§ LISTED ENTRIES:
....

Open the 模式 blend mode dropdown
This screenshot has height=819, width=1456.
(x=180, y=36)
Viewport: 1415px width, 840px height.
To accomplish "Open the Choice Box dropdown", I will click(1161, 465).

....

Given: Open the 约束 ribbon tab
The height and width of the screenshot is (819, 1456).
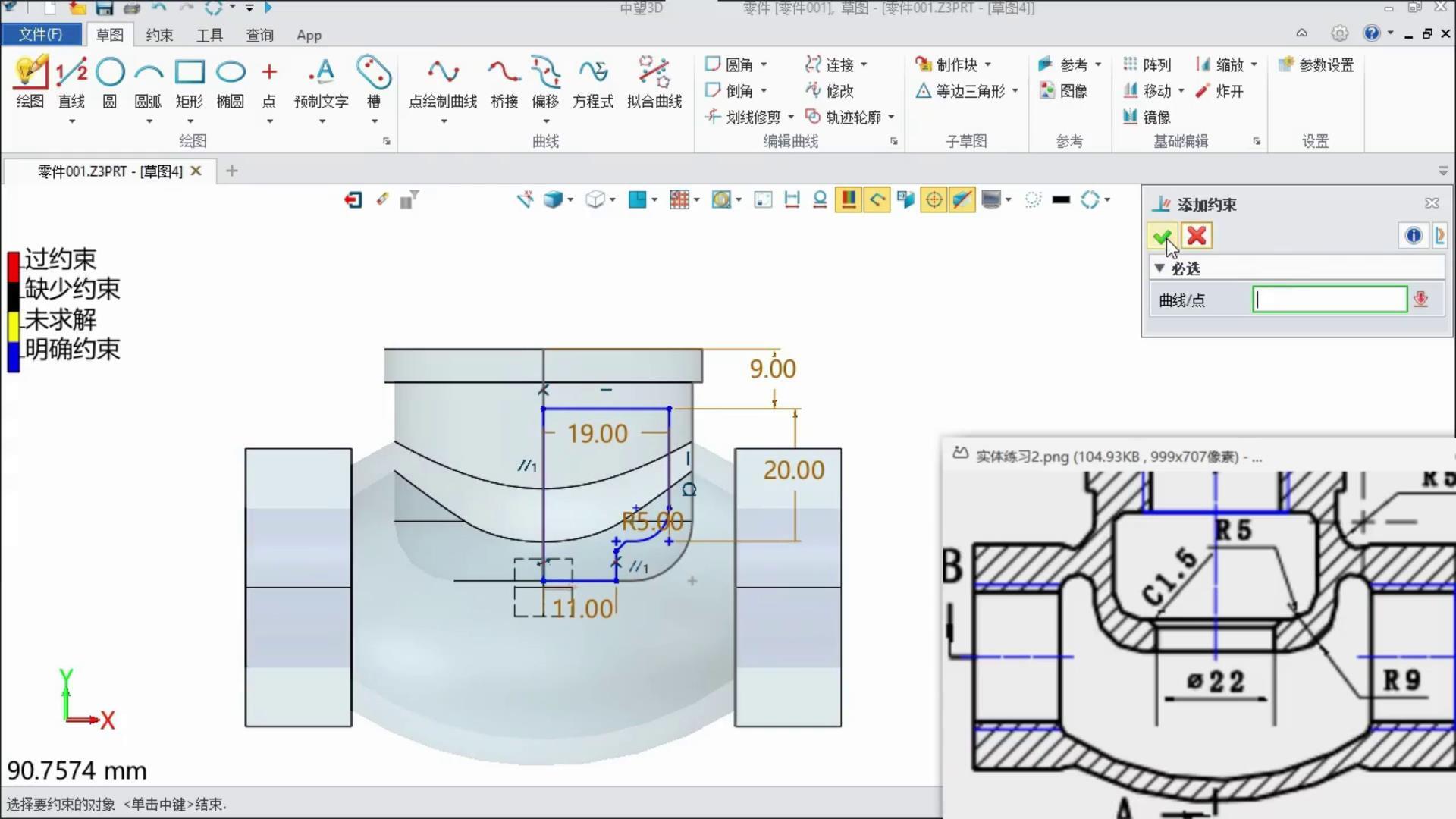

....

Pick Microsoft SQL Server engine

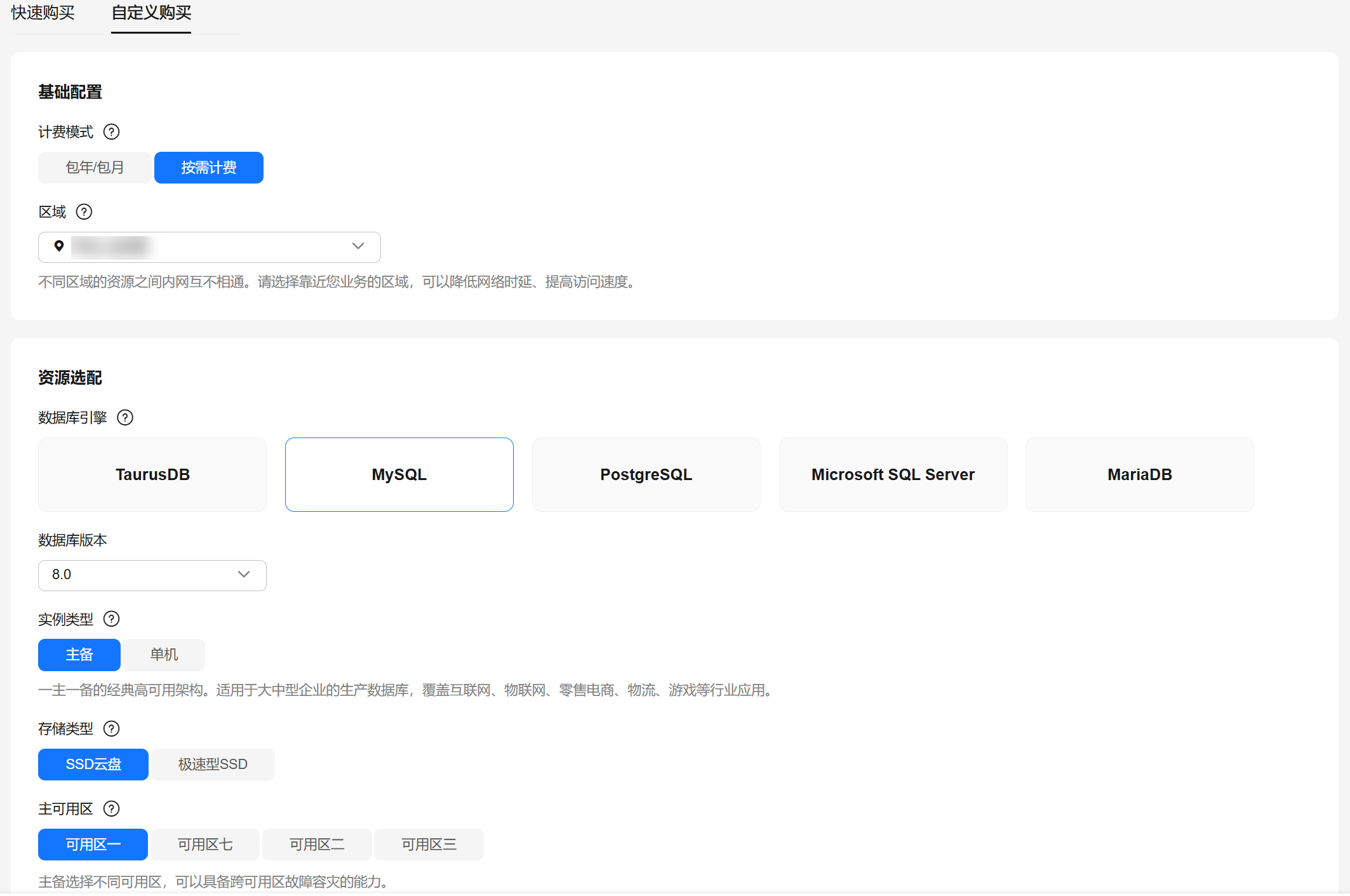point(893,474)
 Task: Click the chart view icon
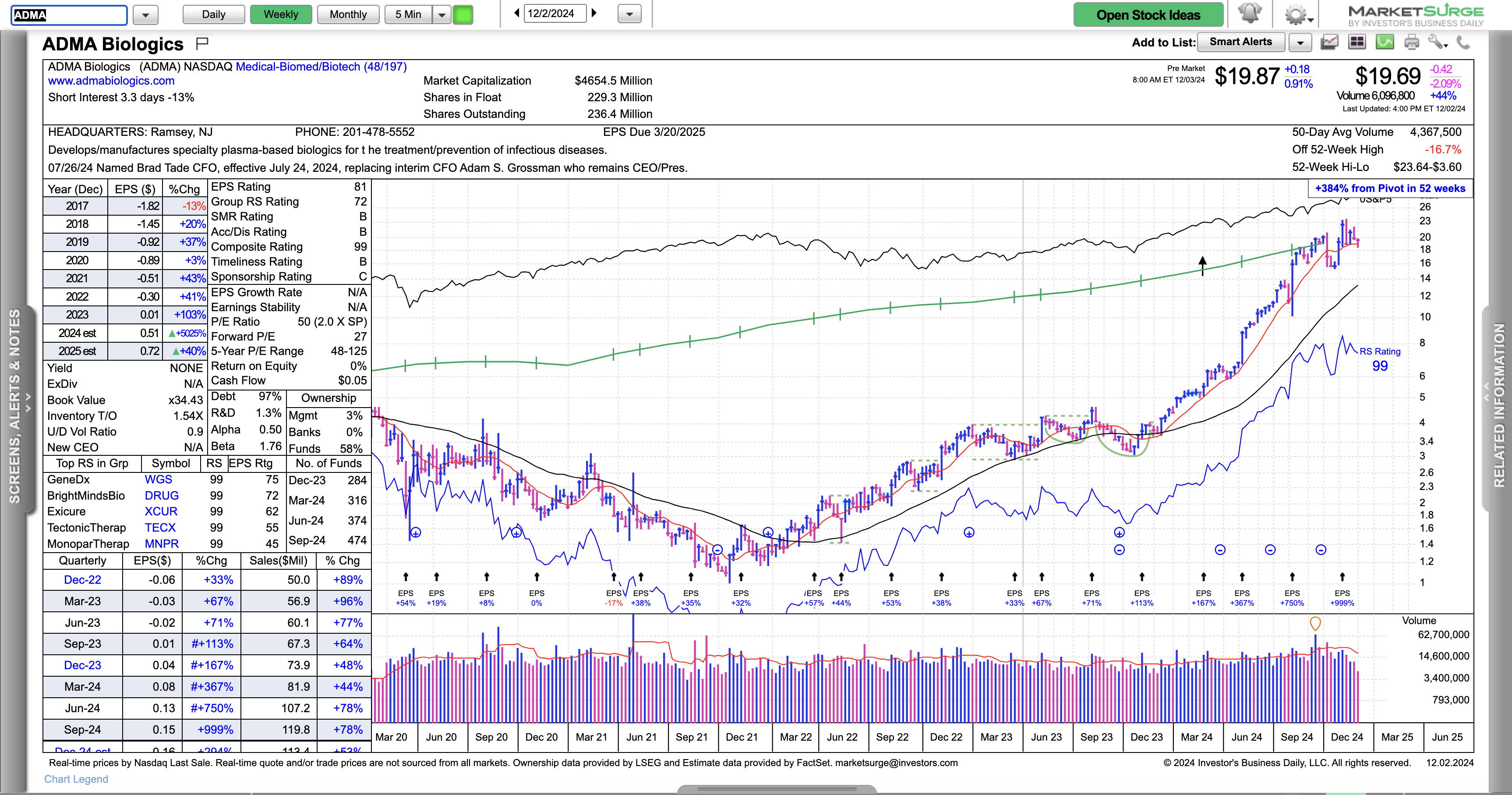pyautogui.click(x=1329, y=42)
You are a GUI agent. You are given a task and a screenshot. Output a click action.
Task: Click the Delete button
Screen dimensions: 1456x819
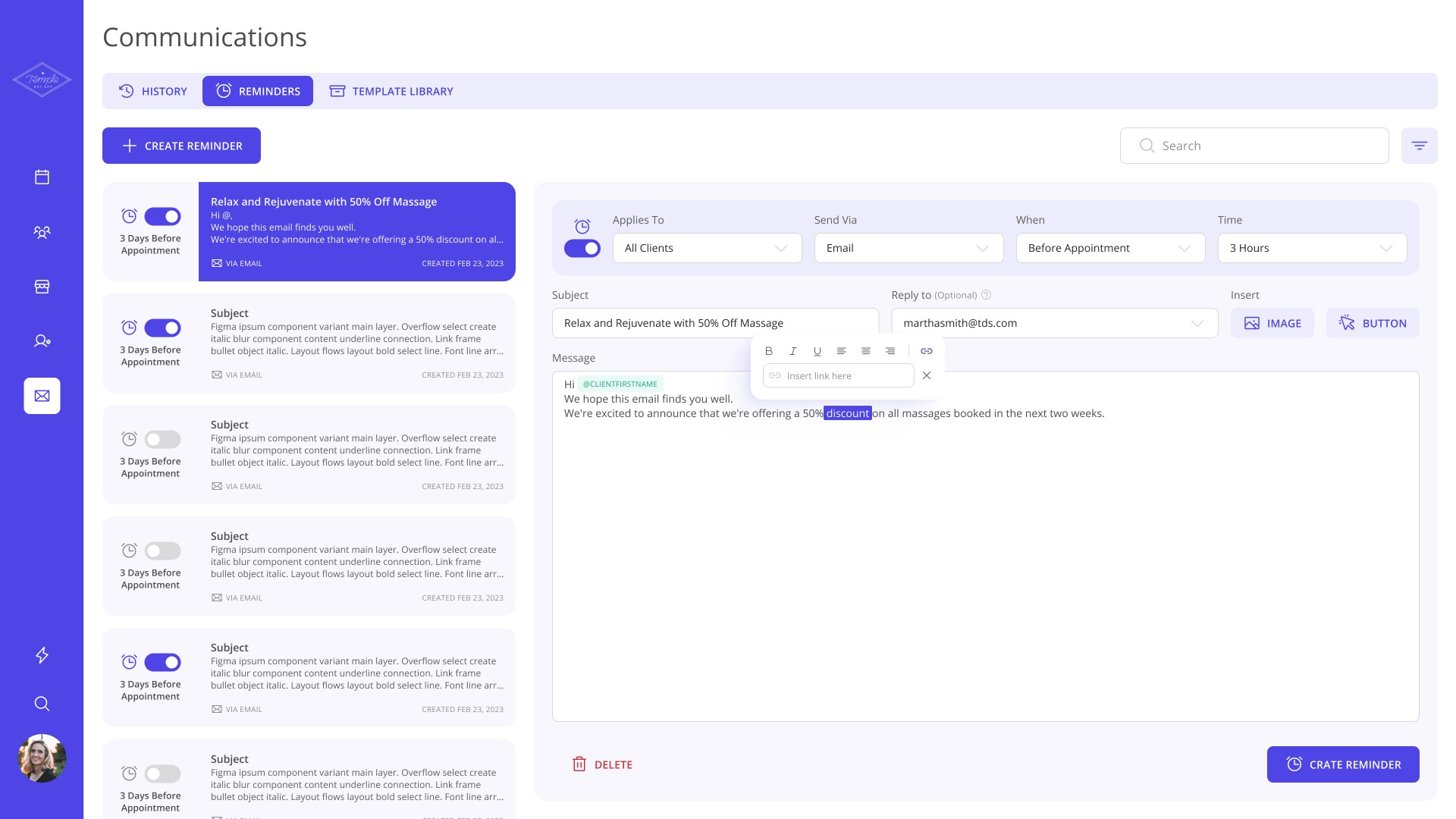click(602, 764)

....

§ THE PROBLEM:
All lines in the records above that contain "Open" are to be reported.

§ EXERCISE ANSWER:
Open the 模式 blend mode dropdown
To accomplish "Open the Choice Box dropdown", I will click(1161, 465).
Given: Open the 约束 ribbon tab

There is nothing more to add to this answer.